Schon das Ende des Wahlkampfs am Wochenende war blutig. Bei Zusammenstößen zwischen Anhängern des seit zehn Jahren regierenden Präsidenten Joseph Kabila (40) und Oppositionsführer Etienne Tshisekedi (78) kamen in der Hauptstadt Kinshasa mehrere Menschen ums Leben. Tshisekedi war insgesamt durch einen aggressiven Wahlkampfstil aufgefallen: So hatte er sich erst vor zwei Wochen von seinem Krankenbett in Südafrika vorzeitig zum Präsidenten ausgerufen und seine Anhänger gedrängt, zur Befreiung von Gesinnungsgenossen das Gefängnis in Kinshasa zu stürmen. Zudem hat er seine Anhänger auch bereits zu Protesten aufgerufen, falls er verlieren sollte.

Allerdings ist die Regierung an der Eskalation alles andere als schuldlos. Seit langem klagen internationale Beobachter und die Opposition über die extrem nachlässige Vorbereitung der Wahlen, die selbst einen funktionierenden Staat vor enorme logistische Hürden stellen würde. So sollten die mehr als 60 000 Wahllokale im Land bis Freitagabend mit Wahlzetteln beliefert worden sein – in einem Land so groß wie Westeuropa. Die verspätete Lieferung von Wahlmaterial sowie die Entdeckung bereits mit Stimmzetteln gefüllter Wahlurnen war nach Angabe von Augenzeugen auch der Auslöser der gestrigen Ausschreitungen.

Erschwerend kommt hinzu, dass die Politik eine der wenigen Möglichkeiten bietet, um zu Wohlstand zu gelangen. Kein Wunder, dass sich 20 000 Kandidaten um die 500 Sitze im Parlament bewerben. Kabila hat es mit zehn Gegenkandidaten zu tun. Der Amtsinhaber gilt schon deshalb als Favorit, weil er durch eine vor kurzem verfügte Verfassungsänderung nur eine einfache Mehrheit zum Sieg braucht. Zudem verfügte nur er über eine gut funktionierende Wahlkampfmaschinerie.
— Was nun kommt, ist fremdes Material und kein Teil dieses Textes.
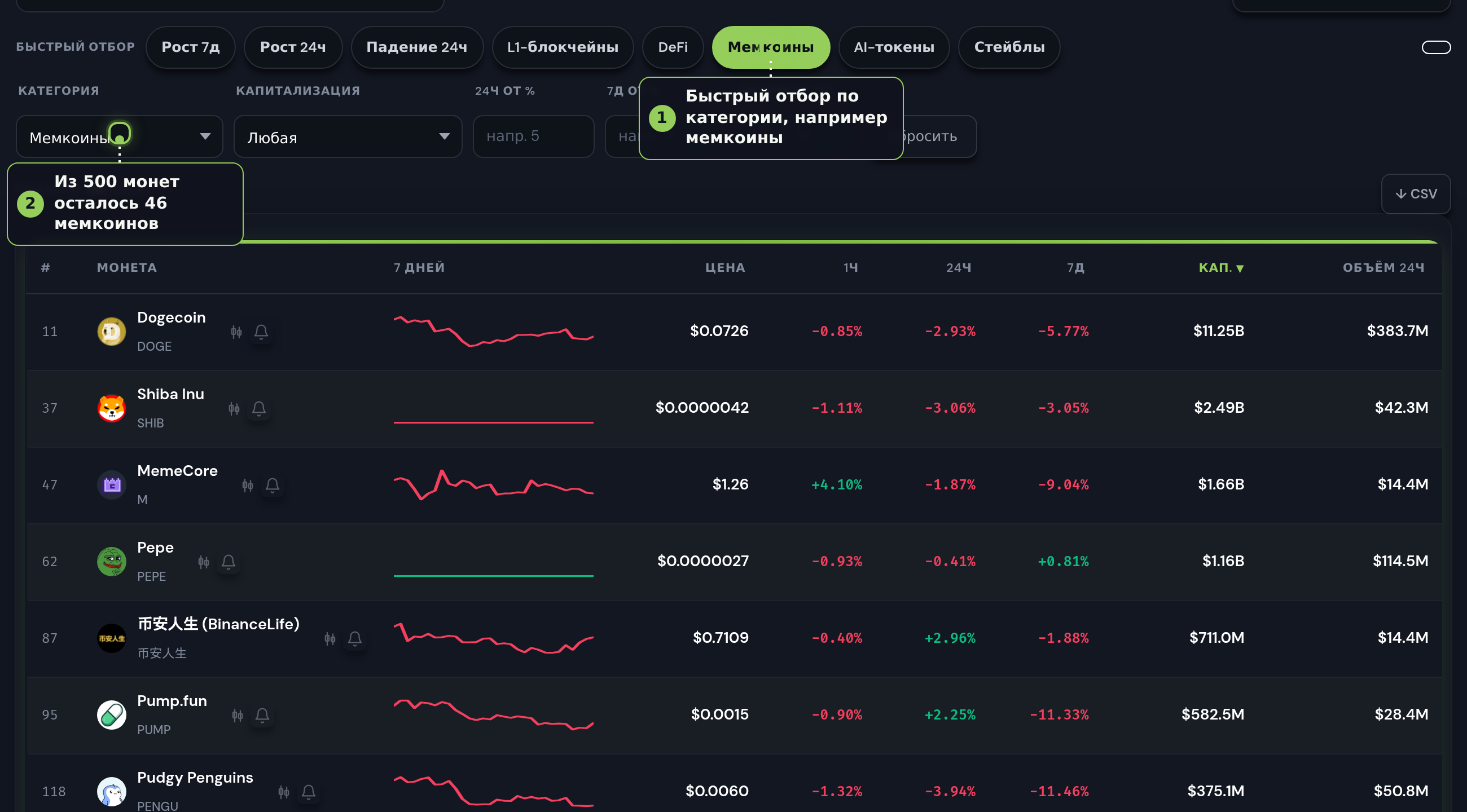Open the Капитализация dropdown set to Любая
Image resolution: width=1467 pixels, height=812 pixels.
point(348,136)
Es sind erst die zweiten demokratischen Wahlen seit der Unabhängigkeit von Belgien 1960. Bis 1997 war der Kongo mehr als 30 Jahre lang von Diktator Mobutu Sese Seko beherrscht worden. Kongos Einwohner haben nie von den Reichtümern ihres Staates profitiert, zumal auch der Präsident Laurent Kabila, und nun dessen Sohn Joseph, der nach der Ermordung des Vaters 2001 übernahm, ähnlich unverfroren das Land ausbeuteten. Staatliche Strukturen sucht man weitgehend vergeblich. Es gibt quasi keine demokratische Institutionen und auch kaum Infrastruktur. Auch werden noch immer nur knapp drei Prozent der Fläche des Kongo landwirtschaftlich genutzt.

Allerdings erwartet niemand von Kabila größere Fortschritte. So ist die Armee des Landes noch immer kaum zu kontrollieren. Anders als in Mosambik, wo die neue Regierung einst die Soldaten nach dem Frieden mit den Rebellen in die Kasernen zurückpfiff und ins Zivilleben integrierte, hat der Kongo dies verpasst. Entsprechend verworren bleibt die Lage in weiten Teilen des Landes, insbesondere im Osten. Kabilas allgemein erwartete Wiederwahl dürfte international nur begrüßt werden, weil sie wohl für ein Mindestmaß an Stabilität sorgen wird.

Die nationale Wahlkommission will am 6. Dezember ein vorläufiges Ergebnis verkünden. Daraufhin können die Kandidaten Einspruch erheben. Das endgültige Resultat soll am 17. Dezember feststehen.